Prayer is what grounded and energized Jesus' life of action for the sake of the world.
Jesus practiced what he preached and what he prayed.
He was faithful in prayer; we read about it throughout the Gospels.
He also took action as he healed the sick, threw out the dishonest money changers from the temple, restored dignity to prostitutes, elevated the value of children, and even stood against the death penalty for an adulterous woman.
Almost every time, someone was there to critique Jesus harshly, even as he was modeling and working true justice in the world. But St. Peter says,
“When he was reviled, he did not revile in return; when he suffered, he did not threaten, but continued entrusting himself to him who judges justly.” (1 Peter 2:23, ESV)
When we follow the story of Jesus closely, we realize the world has no shortage of unjust judges.
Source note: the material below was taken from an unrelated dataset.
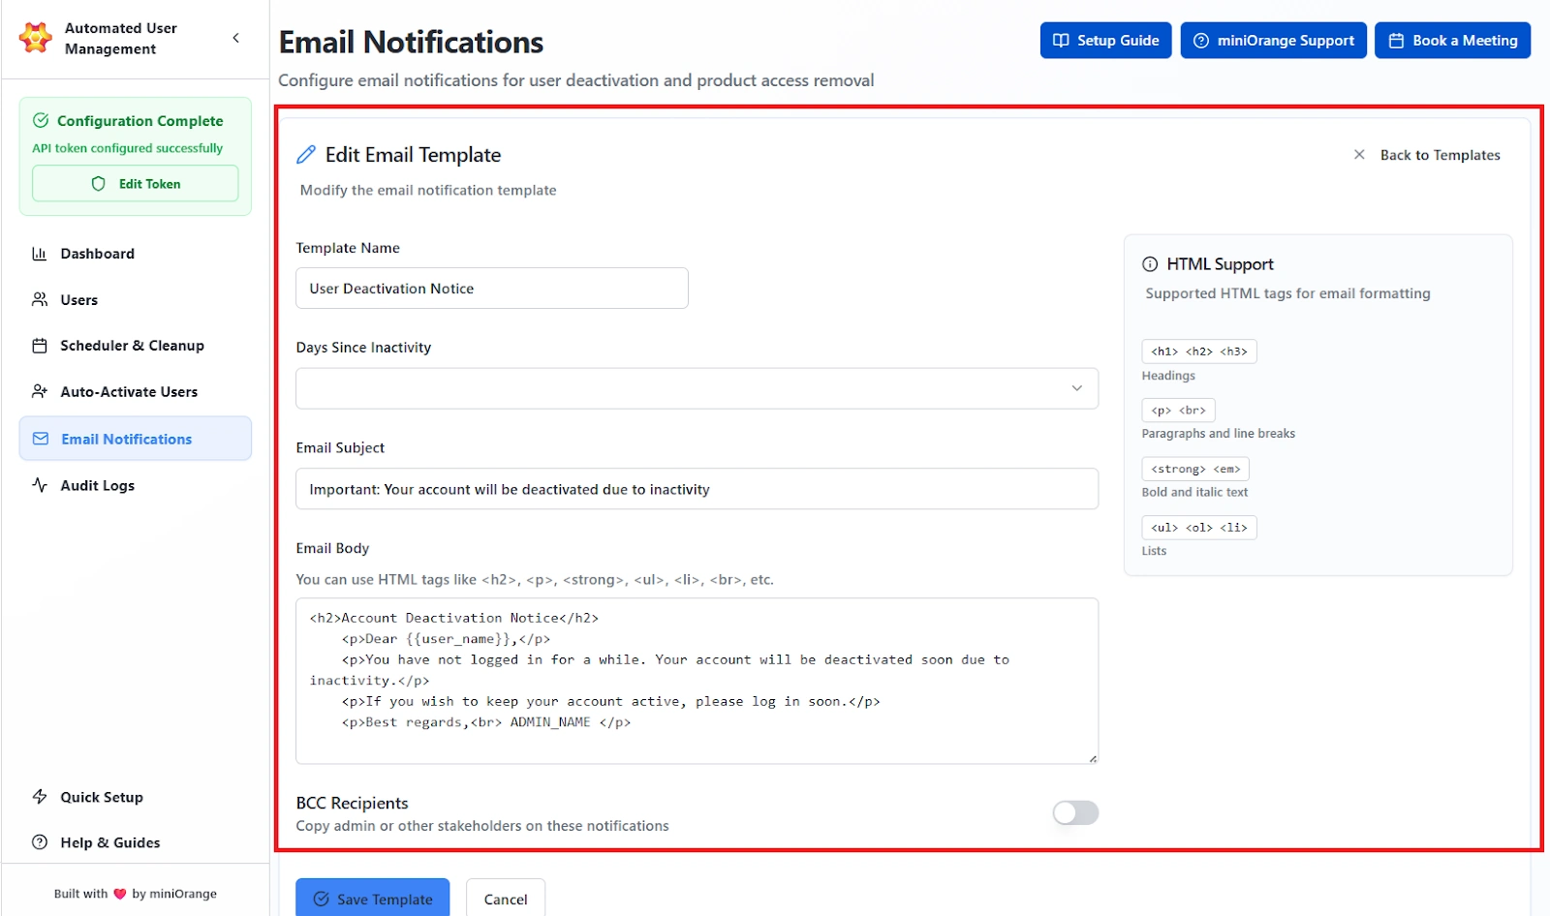1550x916 pixels.
Task: View the Audit Logs section
Action: (x=97, y=485)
We realize so often we are the unjust judges, trying to justify our own selfish and destructive attitudes, actions, and affections, regardless what that means for ourselves or those around us.
Jesus entrusted himself to Justice, to God, as he submitted even to the unjust judgement of sinful and selfish human beings, giving his very life on a Roman cross.
Yet as we were wrongly proclaiming him guilty, he was freely forgiving every sin. As we were condemning him to death, he was taking death itself with him to the grave.
His love was so great, that it endured the greatest injustice imaginable, and began to bend the universe back into the shape it should be. He rose from the dead in vindication that love and forgiveness and mercy triumph over judgement.
In this, he accomplished true justice. Not in the sense that everyone gets what they deserve—if that was the case no one could be saved, because we all truly deserve to be judged and condemned by our sins.
But Jesus accomplishes justice in the sense that he is setting things right in the world, robbing death of its power, and replacing it with the certain hope of renewal of all things as sheer gift of undeserved grace from God.